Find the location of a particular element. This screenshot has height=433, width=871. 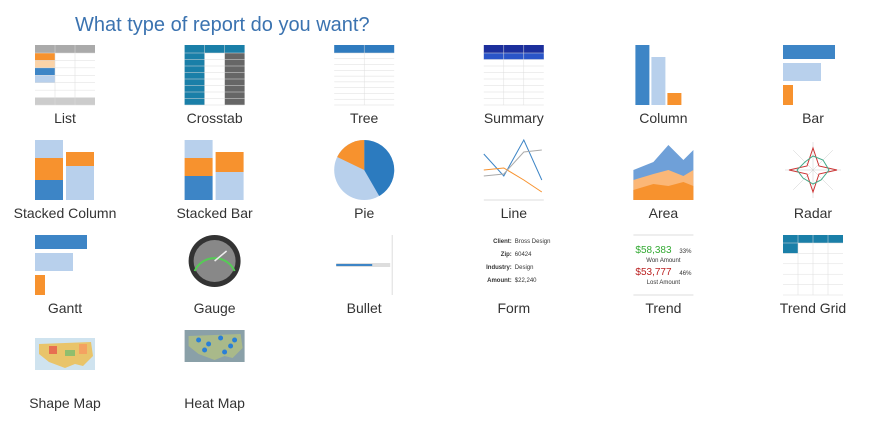

report-option: Crosstab is located at coordinates (214, 86).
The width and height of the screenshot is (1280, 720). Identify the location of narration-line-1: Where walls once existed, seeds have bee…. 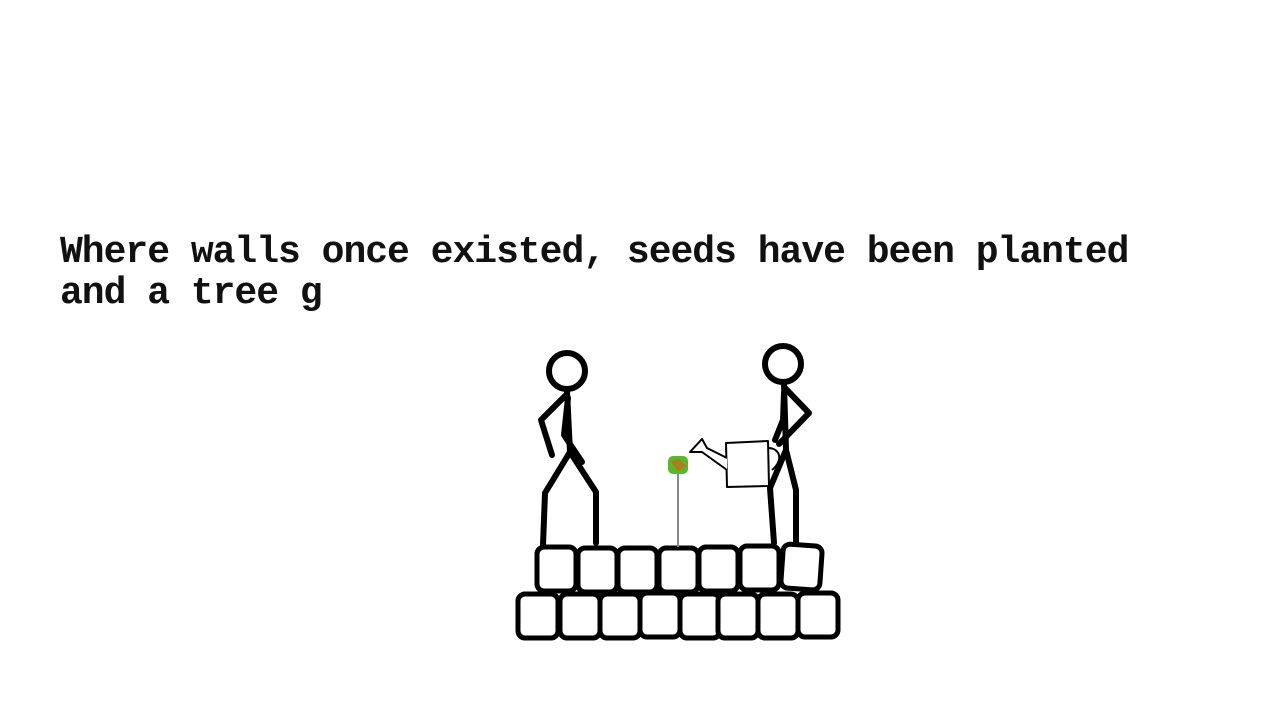
(594, 252).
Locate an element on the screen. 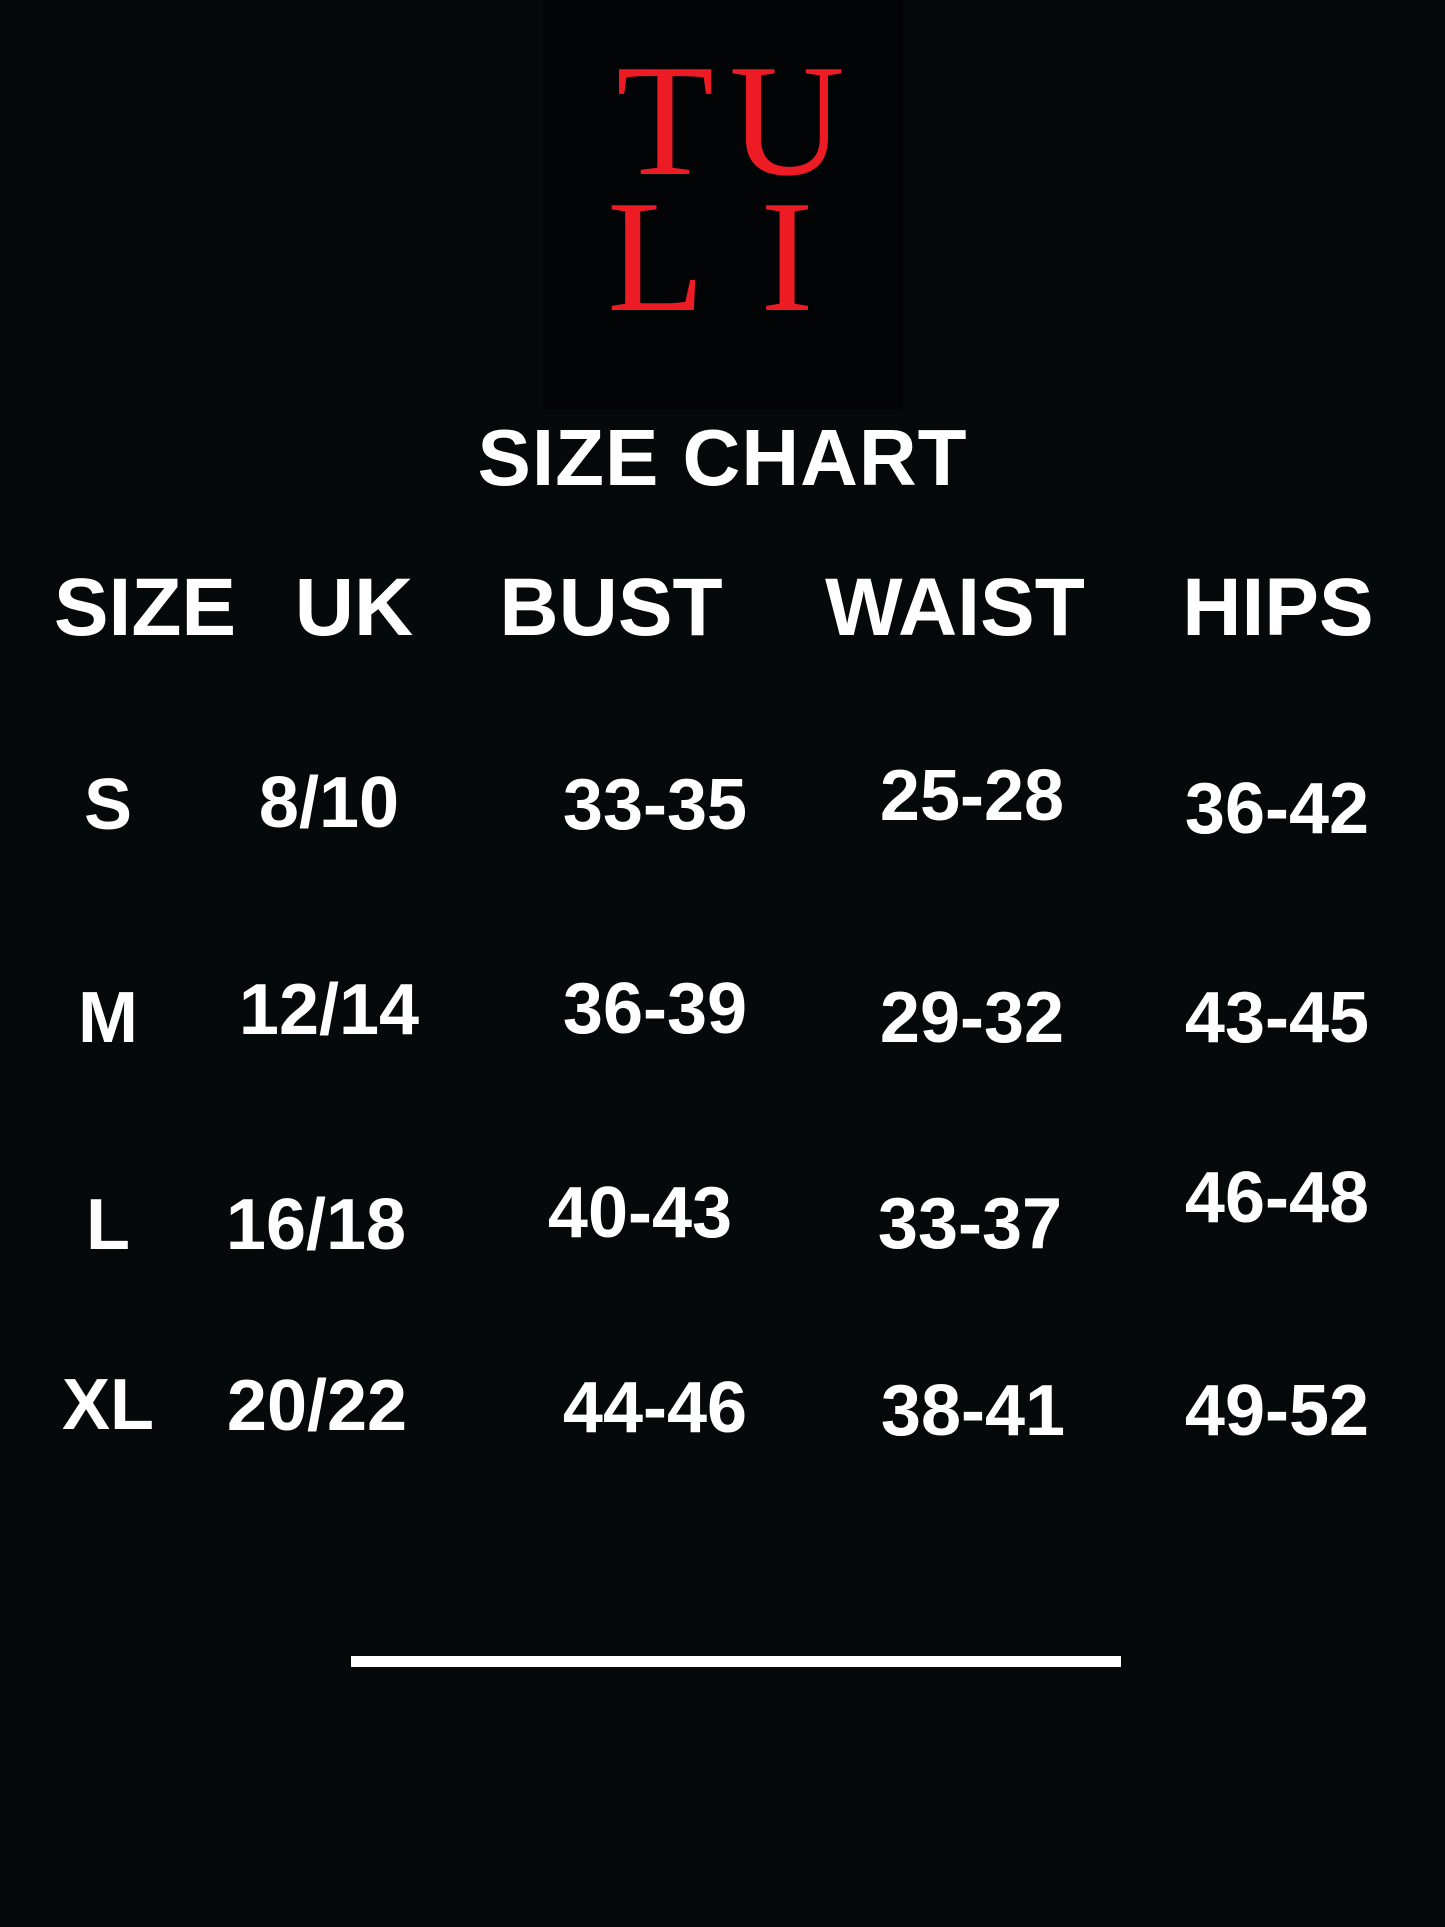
-------
Work to be completed → Render the material from its first line through the line containing "report-option: Crosstab is", both included, as a JSON list of strings with one string per line. Omit blank lines and leave out the pictures.

Task result →
[
  "Find the location of a particular element. This screenshot has height=433, width=871. ",
  "report-option: Crosstab is located at coordinates (214, 86)."
]